As faixas pintadas no asfalto — linhas contínuas, tracejados, faixas de pedestre, símbolos de vaga — não são só uma questão estética do pavimento. Sinalização horizontal é sinalização de trânsito, com força legal, e sua execução segue normas técnicas específicas do Conselho Nacional de Trânsito. Ignorar essas normas, seja em uma via pública ou em uma área privada com circulação de veículos, gera risco de acidente e, em vias públicas, também de infração.
Este guia explica o que é sinalização horizontal, por que ela é obrigatória, o que significa cada cor e onde encontrar a norma que rege cada tipo de marca viária no Brasil.
O Que é Sinalização Horizontal
Sinalização horizontal é o subsistema da sinalização viária composto por marcas, símbolos e legendas aplicados sobre o pavimento da via, com a finalidade de orientar condutores e pedestres sobre as condições adequadas de uso daquela via — proibições, restrições e informações que aumentam a segurança e ordenam o fluxo de tráfego.
Ela complementa a sinalização vertical (as placas) e, em determinadas situações previstas no Código de Trânsito Brasileiro, tem poder de regulamentação por si só — ou seja, uma linha pintada no chão pode, sozinha, proibir uma manobra, independentemente de existir uma placa correspondente.
Por Que a Sinalização Horizontal é Obrigatória
A sinalização horizontal faz parte dos sinais de trânsito tratados no artigo 87 do Código de Trânsito Brasileiro (Lei nº 9.503/1997) e sua implantação é responsabilidade do órgão ou entidade de trânsito competente, conforme o artigo 90 do CTB. O desrespeito às marcas viárias — como ultrapassar em linha contínua ou estacionar sobre uma proibição pintada no chão — é enquadrado como infração de trânsito, prevista no Capítulo XV do CTB.

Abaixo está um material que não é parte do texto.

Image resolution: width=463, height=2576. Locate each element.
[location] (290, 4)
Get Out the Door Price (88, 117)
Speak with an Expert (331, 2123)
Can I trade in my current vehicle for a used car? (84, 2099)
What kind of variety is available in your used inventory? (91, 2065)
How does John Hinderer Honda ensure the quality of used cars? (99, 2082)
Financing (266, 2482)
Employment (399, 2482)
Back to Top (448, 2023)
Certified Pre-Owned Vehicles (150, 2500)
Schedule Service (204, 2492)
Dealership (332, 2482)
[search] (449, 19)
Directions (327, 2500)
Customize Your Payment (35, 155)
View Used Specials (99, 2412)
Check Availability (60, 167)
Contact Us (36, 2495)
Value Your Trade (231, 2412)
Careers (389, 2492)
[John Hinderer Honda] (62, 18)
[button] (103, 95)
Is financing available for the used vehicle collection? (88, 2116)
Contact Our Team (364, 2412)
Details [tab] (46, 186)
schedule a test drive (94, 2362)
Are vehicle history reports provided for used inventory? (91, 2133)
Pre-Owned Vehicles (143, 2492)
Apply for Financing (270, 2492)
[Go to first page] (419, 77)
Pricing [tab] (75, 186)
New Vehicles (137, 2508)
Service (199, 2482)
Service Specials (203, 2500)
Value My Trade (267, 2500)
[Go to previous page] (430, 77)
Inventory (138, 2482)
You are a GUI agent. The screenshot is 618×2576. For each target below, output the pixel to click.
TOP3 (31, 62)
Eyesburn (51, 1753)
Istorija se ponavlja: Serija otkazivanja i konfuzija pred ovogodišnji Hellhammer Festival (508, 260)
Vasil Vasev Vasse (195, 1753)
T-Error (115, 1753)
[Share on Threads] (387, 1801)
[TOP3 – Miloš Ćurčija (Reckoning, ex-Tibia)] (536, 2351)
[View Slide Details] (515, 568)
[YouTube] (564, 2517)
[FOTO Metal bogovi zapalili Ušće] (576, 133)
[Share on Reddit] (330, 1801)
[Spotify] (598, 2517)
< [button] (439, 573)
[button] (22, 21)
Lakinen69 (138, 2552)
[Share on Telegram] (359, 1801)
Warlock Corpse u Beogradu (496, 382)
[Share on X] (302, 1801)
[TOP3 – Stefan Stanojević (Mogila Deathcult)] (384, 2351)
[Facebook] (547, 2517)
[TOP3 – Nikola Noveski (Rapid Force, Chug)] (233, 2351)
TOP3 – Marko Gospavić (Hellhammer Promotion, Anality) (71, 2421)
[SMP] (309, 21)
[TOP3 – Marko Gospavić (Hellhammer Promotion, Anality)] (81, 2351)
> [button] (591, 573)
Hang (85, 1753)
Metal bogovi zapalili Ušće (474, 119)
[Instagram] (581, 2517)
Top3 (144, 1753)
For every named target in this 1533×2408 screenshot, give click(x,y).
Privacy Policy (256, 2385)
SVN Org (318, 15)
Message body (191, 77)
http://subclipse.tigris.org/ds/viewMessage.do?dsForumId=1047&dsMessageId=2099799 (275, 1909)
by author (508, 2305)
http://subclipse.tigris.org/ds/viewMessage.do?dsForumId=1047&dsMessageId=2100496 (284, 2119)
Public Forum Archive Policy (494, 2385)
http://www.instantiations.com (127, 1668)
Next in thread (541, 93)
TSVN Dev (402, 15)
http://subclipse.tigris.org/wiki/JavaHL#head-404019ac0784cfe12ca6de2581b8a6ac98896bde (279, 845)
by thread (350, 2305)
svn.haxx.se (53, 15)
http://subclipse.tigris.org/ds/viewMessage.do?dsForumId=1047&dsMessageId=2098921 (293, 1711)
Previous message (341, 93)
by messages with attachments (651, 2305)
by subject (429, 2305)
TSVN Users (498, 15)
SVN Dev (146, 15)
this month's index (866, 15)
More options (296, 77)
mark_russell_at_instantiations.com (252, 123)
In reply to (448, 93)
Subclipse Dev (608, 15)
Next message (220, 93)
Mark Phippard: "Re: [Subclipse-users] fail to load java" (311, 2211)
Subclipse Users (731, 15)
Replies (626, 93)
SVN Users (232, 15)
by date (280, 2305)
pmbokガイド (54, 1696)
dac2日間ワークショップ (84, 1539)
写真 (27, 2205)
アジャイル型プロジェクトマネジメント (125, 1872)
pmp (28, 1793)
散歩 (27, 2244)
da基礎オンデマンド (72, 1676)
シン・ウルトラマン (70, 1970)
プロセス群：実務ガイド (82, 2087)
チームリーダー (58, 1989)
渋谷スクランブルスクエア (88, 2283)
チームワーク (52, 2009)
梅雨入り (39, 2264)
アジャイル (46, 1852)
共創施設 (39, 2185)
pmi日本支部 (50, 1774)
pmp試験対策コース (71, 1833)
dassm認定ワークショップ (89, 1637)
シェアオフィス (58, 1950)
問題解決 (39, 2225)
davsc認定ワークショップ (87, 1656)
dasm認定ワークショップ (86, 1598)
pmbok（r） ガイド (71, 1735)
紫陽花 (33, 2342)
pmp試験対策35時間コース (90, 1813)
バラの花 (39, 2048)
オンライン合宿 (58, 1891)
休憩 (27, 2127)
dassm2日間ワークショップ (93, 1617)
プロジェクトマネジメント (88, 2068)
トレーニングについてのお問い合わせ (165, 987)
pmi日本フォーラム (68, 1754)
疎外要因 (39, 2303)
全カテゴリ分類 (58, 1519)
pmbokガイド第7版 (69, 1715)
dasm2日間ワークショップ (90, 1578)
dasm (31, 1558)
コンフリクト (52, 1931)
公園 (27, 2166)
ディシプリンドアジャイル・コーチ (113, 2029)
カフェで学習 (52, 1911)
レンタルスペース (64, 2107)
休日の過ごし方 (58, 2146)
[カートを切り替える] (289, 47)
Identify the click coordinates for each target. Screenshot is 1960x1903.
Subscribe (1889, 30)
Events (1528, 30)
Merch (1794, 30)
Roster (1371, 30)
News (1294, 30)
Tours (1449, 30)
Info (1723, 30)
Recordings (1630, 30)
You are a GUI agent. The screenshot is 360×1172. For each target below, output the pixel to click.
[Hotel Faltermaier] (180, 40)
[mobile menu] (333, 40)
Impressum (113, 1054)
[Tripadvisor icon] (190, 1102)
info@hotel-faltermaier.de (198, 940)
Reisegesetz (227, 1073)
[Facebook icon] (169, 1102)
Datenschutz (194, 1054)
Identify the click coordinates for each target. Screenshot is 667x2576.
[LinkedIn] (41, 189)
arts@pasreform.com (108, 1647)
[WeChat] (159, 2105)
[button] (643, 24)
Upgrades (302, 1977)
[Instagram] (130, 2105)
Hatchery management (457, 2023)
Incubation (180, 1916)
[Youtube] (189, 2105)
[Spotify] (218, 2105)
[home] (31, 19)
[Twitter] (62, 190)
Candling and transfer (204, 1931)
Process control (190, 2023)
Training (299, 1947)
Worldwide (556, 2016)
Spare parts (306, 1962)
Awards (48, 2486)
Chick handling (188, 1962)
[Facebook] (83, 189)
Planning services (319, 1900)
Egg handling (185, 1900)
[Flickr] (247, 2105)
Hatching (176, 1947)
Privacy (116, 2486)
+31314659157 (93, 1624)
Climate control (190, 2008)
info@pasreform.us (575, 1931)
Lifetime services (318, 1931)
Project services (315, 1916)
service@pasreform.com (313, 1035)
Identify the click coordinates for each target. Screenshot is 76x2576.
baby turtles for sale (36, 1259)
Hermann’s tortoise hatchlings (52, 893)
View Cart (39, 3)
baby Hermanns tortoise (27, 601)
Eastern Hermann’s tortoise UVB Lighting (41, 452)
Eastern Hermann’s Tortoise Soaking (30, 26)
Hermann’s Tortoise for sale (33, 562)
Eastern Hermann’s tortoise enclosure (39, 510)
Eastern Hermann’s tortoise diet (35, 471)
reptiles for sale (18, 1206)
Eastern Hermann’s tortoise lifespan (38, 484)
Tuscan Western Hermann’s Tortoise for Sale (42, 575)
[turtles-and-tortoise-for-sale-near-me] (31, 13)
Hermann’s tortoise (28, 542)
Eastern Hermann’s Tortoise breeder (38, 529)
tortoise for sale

Além da obrigatoriedade legal em vias públicas, a sinalização horizontal cumpre uma função prática que nenhuma placa sozinha resolve: ela é lida pelo condutor exatamente no ponto da via onde a decisão precisa ser tomada — mudar de faixa, reduzir a velocidade, parar diante de uma faixa de pedestres —, sem exigir que ele desvie o olhar da pista.
A Norma Que Rege a Sinalização Horizontal no Brasil
A base legal é o Anexo II do CTB, aprovado pela Resolução CONTRAN nº 160/2004. A partir daí, o detalhamento técnico — dimensões, materiais, traçado de cada tipo de marca — está no Manual Brasileiro de Sinalização de Trânsito, Volume IV (Sinalização Horizontal), atualmente regulado pela Resolução CONTRAN nº 973/2022, que instituiu o Regulamento de Sinalização Viária válido em todo o território nacional.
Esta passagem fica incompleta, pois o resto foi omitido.